Stored data:
▬▬▬▬▬▬▬▬▬▬

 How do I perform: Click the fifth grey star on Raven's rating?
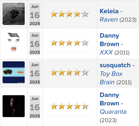tap(85, 14)
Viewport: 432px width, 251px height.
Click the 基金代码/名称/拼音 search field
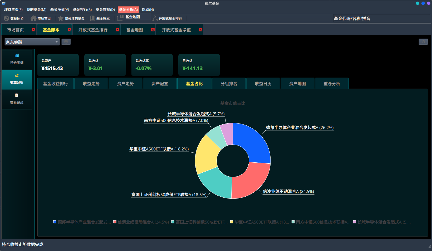381,18
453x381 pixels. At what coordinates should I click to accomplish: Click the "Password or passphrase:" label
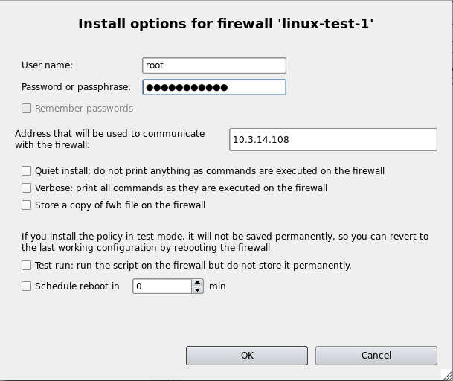click(76, 87)
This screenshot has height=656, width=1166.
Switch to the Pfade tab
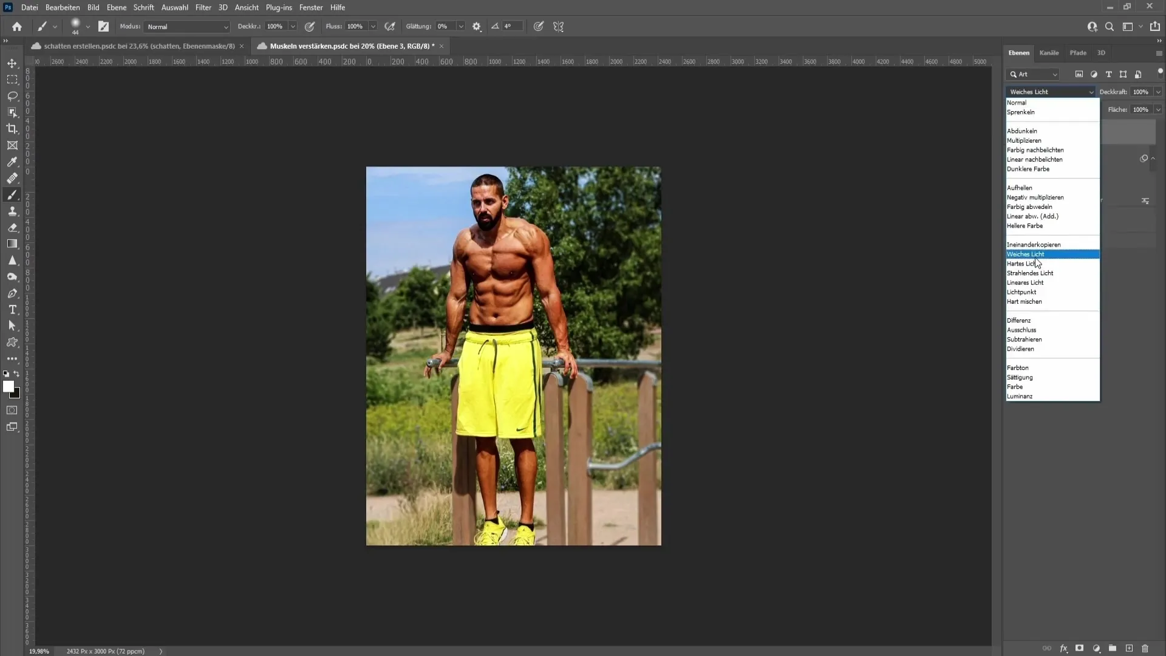[x=1078, y=53]
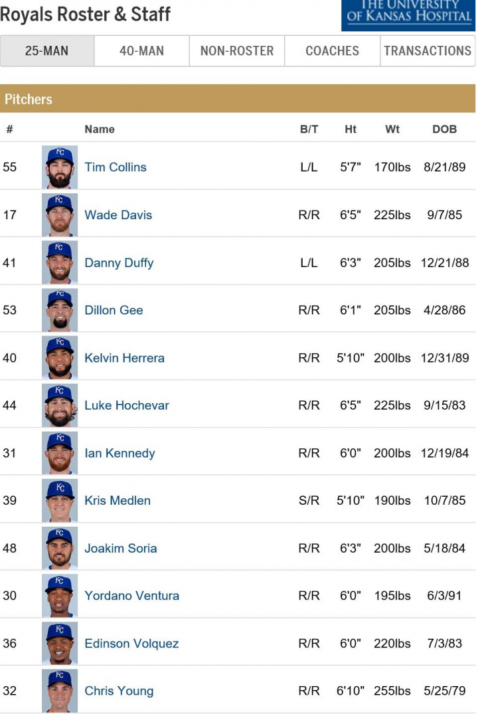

▬▬▬▬▬▬▬▬▬▬

## ABOUT THIS EXERCISE
Give back the data exactly, with no images.

## SOLUTION
 How do I perform: Click the fifth grey star on Raven's rating?
tap(85, 14)
Viewport: 432px width, 251px height.
Click the 基金代码/名称/拼音 search field
381,18
453x381 pixels. At what coordinates should I click to accomplish: Click the "Password or passphrase:" label
click(76, 87)
This screenshot has height=656, width=1166.
Switch to the Pfade tab
[x=1078, y=53]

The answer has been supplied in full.